**Excerpted passage**
HomepageNewsUrsinus College Dance Company to present Motion, Timbre, & Rhythm

Ursinus College Dance Company to present Motion, Timbre, & Rhythm

Performances are November 16, 17, and 18 in Ursinus’s Lenfest Theater in the Kaleidoscope Performing Arts Center. The Thursday, November 16, performance will be immediately followed by a talkback, during which audience members will be invited to listen to the choreographers and designers speak about the process of creating each of the six works.

Motion, Timbre, & Rhythm, a collection of pieces that explore various aural textures and theoretical concepts through a wide range of movement vocabularies, is being staged as the Ursinus College Dance Company’s (UCDC) fall 2023 concert. Performances are November 16, 17, and 18 in Ursinus’s Lenfest Theater in the Kaleidoscope Performing Arts Center. 

Motion, Timbre, & Rhythm is produced by interdisciplinary tap dance artist and scholar Michael J. Love, an assistant professor of dance at Ursinus. With a distinct focus on American vernacular cultures, it is a celebration of the histories of some of these forms—rooted, vernacular jazz dance; rhythm tap dance; Afro-modern and Umfundalai; and step and body percussion in the tradition of The Divine Nine. Members and guests of the company will remain committed to community tradition and legacy as they discover choreographic possibilities.

“As we continue to work to equip our students to enter their respective fields as creative thinkers and artist-citizens who have the skills and knowledge to build a more culturally diverse and just world, we want to be sure to continue our commitment to engage our community in our honoring, studying, and practicing of these—and other—forms,” Love said.

Motion, Timbre, & Rhythm will feature original works by acclaimed Philadelphia-based dance artist Sophiann M. Moore, who has founded and directs The Reclamation Dance Project, and Emanuel “Manny” Chacon, who toured for over six years as a company member with the award-winning ensemble, Step Afrika!

Additionally, Professor of Dance Karen Clemente, director of the Ursinus dance program, has collaborated with William F. Heefner Chair and Professor of Music Holly J. Hubbs on an original piece to feature live music. The concert will also feature original choreography by Love and students Chris Gerrow ’26 and Molly Sherman ’24, who have each spent the semester engaged in rigorous artistic research and development processes.

**Dataset extract**
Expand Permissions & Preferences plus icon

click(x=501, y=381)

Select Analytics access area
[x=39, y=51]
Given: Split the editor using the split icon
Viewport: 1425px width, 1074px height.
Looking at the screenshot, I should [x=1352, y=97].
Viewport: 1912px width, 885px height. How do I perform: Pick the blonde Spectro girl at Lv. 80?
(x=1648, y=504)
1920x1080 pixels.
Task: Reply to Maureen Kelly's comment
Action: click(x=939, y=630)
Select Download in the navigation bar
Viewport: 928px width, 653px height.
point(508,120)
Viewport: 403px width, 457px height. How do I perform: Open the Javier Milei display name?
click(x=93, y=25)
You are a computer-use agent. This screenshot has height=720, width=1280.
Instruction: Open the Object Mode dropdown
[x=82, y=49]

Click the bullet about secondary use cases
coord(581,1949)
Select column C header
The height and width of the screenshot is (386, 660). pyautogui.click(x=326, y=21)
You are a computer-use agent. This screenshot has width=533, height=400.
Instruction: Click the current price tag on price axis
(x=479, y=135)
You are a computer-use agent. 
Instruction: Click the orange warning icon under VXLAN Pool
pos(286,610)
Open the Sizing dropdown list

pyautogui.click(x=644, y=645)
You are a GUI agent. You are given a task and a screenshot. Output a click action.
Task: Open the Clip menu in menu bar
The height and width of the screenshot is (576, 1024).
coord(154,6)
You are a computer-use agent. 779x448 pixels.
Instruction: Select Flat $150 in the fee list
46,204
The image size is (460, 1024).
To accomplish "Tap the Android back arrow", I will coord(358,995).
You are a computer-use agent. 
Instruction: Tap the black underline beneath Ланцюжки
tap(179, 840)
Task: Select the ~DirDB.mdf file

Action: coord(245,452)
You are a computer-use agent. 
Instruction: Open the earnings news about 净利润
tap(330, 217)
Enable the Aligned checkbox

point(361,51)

**Problem statement**
Decide whether each statement below agrees with the dance concert announcement above. Answer yes or no for each and quote the words of the announcement that settle it. 1. The talkback follows the Friday, November 17, performance. 2. Michael J. Love produces Motion, Timbre, & Rhythm. 3. Emanuel "Manny" Chacon toured with Step Afrika! for more than six years.

**Written solution**
1. No: "The Thursday, November 16, performance will be immediately followed by a talkback"
2. Yes: "Motion, Timbre, & Rhythm is produced by interdisciplinary tap dance artist and scholar Michael J. Love"
3. Yes: "toured for over six years as a company member with the award-winning ensemble, Step Afrika!"